En l'espèce, l'impossibilité d'exécuter l'éloignement résulte du défaut de délivrance par les autorités consulaires d'un document de voyage. Il appartient donc au juge de rechercher les éléments permettant de considérer que l'administration établit une délivrance à bref délai au regard notamment des réponses apportées par les autorités consulaires. Un faisceau d'indices concordants peut conduire à considérer que les obstacles doivent être surmontés à bref délai.
Sur ce, la Cour déclare l'appel irrecevable en ce que les conditions de l'article L 742-5 du code de l'entrée et du séjour des étrangers et du droit d'asile sont réunies, la mesure d'éloignement n'ayant pu être exécutée du fait du défaut de délivrance du laissez-passer par le consulat, document, pour lequel, l'administration justifie en procédure que ladite délivrance est susceptible d'intervenir à bref délai, la reconnaissance de nationalité apparaissant acquise, dès lors que, l'intéressé s'est toujours déclaré de nationalité gambienne, que le consulat de Gambie est dûment saisi antérieurement, une première audition consulaire avait été programmée puis annulée en raison de sa convocation devant le tribunal administratif de Paris, une seconde audition consulaire du 29 août 2024 a également été annulée en raison de sa convocation devant le juge des libertés et de la détention dans le cadre d'un débat de prolongation, deux relances ont été faites par l'administration préfectorale les 23/09 et 08/10/2024, que les autorités concernées n'ont sollicité aucune pièce complémentaire ni n'ont rejeté la demande, et qu'en l'absence de toute réponse de leur part depuis les relances, il s'en déduit une présomption de reconnaissance de nationalité permettant de justifier que les conditions de l'article sus visé sont remplies et que la délivrance des documents de voyage interviendra à bref délai.
De plus, il convient de retenir également le critère de la menace pour l'ordre public qui est parfaitement caractérisée, l'intéressé ayant fait l'objet d'une garde à vue le 29/07/2024 suite à son interpellation alors qu'il était en possession d'un couteau dans son véhicule, arme de catégorie D, suite à des violences conjugales et menaces de mort justifiant l'intervention des policiers au sein de l'établissement hospitalier de [4] à [Localité 2].
Ainsi l'appel n'est pas recevable dès lors que les conditions de l'article L742-5 du code de l'entrée et du séjour des étrangers et du droit d'asile sont respectées.
PAR CES MOTIFS
REJETONS la déclaration d'appel
ORDONNONS la remise immédiate au procureur général d'une expédition de la présente ordonnance.
Fait à Paris le 16 octobre 2024 à 09h06
LE GREFFIER, LE PRÉSIDENT,
REÇU NOTIFICATION DE L'ORDONNANCE ET DE L'EXERCICE DES VOIES DE RECOURS :
Pour information :
L'ordonnance n'est pas susceptible d'opposition.

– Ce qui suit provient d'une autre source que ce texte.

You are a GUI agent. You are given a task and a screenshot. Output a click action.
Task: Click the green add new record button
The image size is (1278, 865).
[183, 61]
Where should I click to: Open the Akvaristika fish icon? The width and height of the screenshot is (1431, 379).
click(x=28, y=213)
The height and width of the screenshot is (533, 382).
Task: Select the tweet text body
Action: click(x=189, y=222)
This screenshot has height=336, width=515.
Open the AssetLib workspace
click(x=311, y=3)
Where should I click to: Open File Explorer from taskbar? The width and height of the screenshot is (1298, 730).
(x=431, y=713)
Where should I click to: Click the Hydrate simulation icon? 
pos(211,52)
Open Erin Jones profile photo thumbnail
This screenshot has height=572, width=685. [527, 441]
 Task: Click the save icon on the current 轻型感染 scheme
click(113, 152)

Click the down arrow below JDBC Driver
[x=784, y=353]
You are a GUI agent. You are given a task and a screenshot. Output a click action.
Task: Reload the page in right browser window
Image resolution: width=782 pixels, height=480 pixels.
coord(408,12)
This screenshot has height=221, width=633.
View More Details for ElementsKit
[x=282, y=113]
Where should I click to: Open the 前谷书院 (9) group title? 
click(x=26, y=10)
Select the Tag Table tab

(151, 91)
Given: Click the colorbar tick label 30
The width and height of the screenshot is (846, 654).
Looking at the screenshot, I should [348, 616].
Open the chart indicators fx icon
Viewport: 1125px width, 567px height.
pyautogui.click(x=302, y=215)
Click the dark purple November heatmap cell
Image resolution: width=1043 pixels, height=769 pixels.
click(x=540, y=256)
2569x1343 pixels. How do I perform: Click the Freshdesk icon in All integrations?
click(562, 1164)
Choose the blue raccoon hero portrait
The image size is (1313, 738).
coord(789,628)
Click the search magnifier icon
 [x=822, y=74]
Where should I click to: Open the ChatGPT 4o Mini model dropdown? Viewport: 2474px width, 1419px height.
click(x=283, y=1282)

Le pourvoi en cassation est ouvert à l'étranger, à l'autorité administrative qui a prononcé le maintien en zone d'attente ou la rétention et au ministère public.
Le délai de pourvoi en cassation est de deux mois à compter de la notification.
Le pourvoi est formé par déclaration écrite remise au secrétariat greffe de la Cour de cassation par l'avocat au Conseil d'Etat et à la Cour de cassation constitué par le demandeur.
Notification effectuée aux parties par LRAR ou télécopie et/ou courriel.